Their study reveals children’s units are struggling to fill nearly one in five places on their rotas.
“Large gaps in the workforce have a serious impact on doctors and vital hospital services,” said RCPCH’s Dr Simon Clark.
Almost 90% of children’s units are concerned about how they will cope.
The latest figures are based on an annual survey by the Royal College of Paediatrics and Child Health focusing on rota gaps and vacancies. The survey was carried out online earlier this year, with nearly two-thirds of the 211 paediatric and neonatal units responding.
It found there was not enough junior doctors to fill 18.6% of places on rotas with the most problems among the most senior posts where the vacancy rate was 23.4%.
The average rota should have just over nine junior doctors.
It means hospital bosses are having to resort to filling their rotas by using locums or asking more senior doctors, including consultants, to fill the gaps.

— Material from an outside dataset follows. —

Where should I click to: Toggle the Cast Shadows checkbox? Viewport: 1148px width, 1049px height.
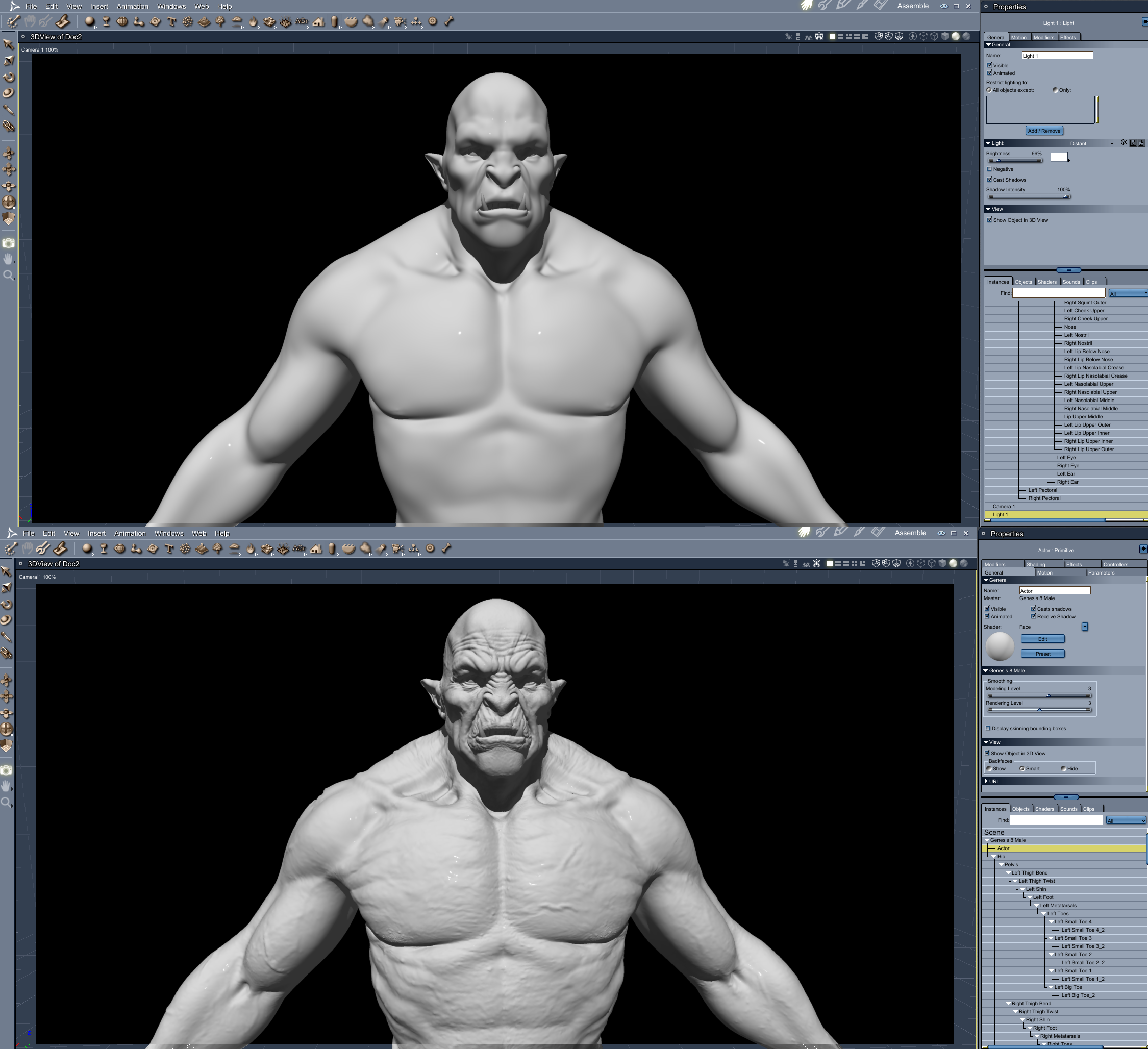pos(990,180)
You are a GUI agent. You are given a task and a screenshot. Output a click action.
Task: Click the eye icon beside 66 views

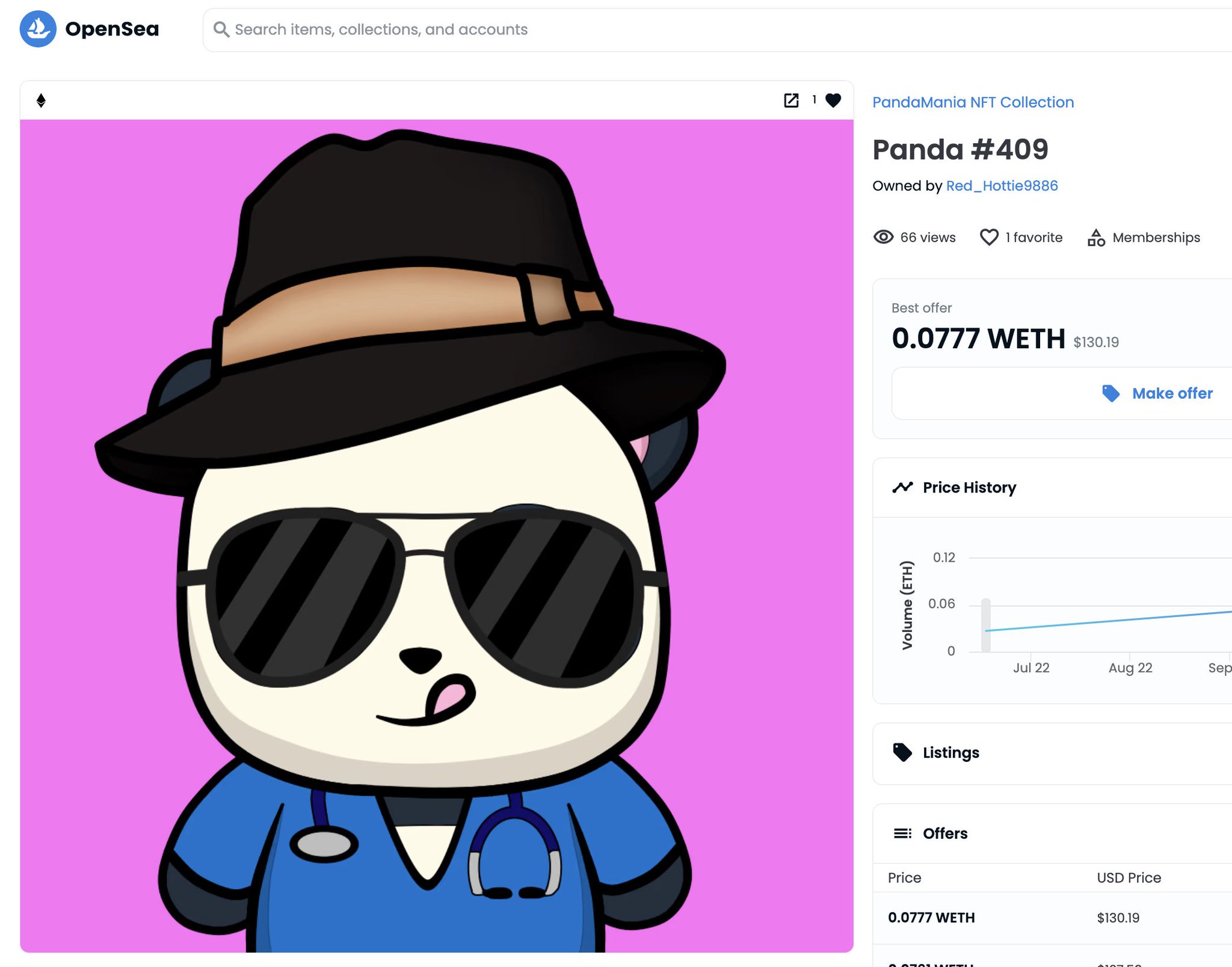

Survey respondents say the imposition of the junior doctors’ contract in England last year, and the introduction of locum pay caps have inflamed the situation.
In addition, the UK’s decision to leave the EU has left many non-UK doctors and trainees concerned about their ongoing rights in the UK labour market.
Non-UK qualified doctors currently make up two-fifths of the professional paediatric workforce, found in April – but the number of applicants applying to train in paediatrics who are European Economic Area graduates has fallen by 58% in two years.
Children’s junior doctors train for approximately eight years, prior to reaching consultant level.
It comes as the number of hospital admissions for children in England rose by 25% between 2013 and 2016, from 1.2 million to 1.5 million.
A total of 87% of children’s units expressed concern over how they will cope over the coming six months.
The report states the service was stretched to breaking point last winter and “there is nothing so far to indicate 2017 will be any different”.
It concludes that that “acute service provision for children remains under considerable strain across the UK”.
The organisation has urged the government to appoint a body to oversee the paediatric workforce both nationally and regionally, co-ordinating all the relevant agencies and identifying and aligning training requirements.
In addition, it says the Home Office should ensure immigration rules allow the entry into the UK of healthcare professionals whose clinical skills will benefit the NHS, and provide immediate reassurance to EU nationals working in the organisation.
The RCPCH is also calling for paediatrics to be placed on the shortage occupation list – lifting immigration controls on those applying from outside the European Economic Area.
But a Department of Health spokeswoman said plans were in place to ensure there are enough doctors.
“We are helping the NHS cope with rising patient demand — that’s why there are 11,700 more doctors and 13,100 more nurses on our wards since 2010.”
She added paediatrics remained an “attractive choice” with 90% of new training posts starting in September already filled.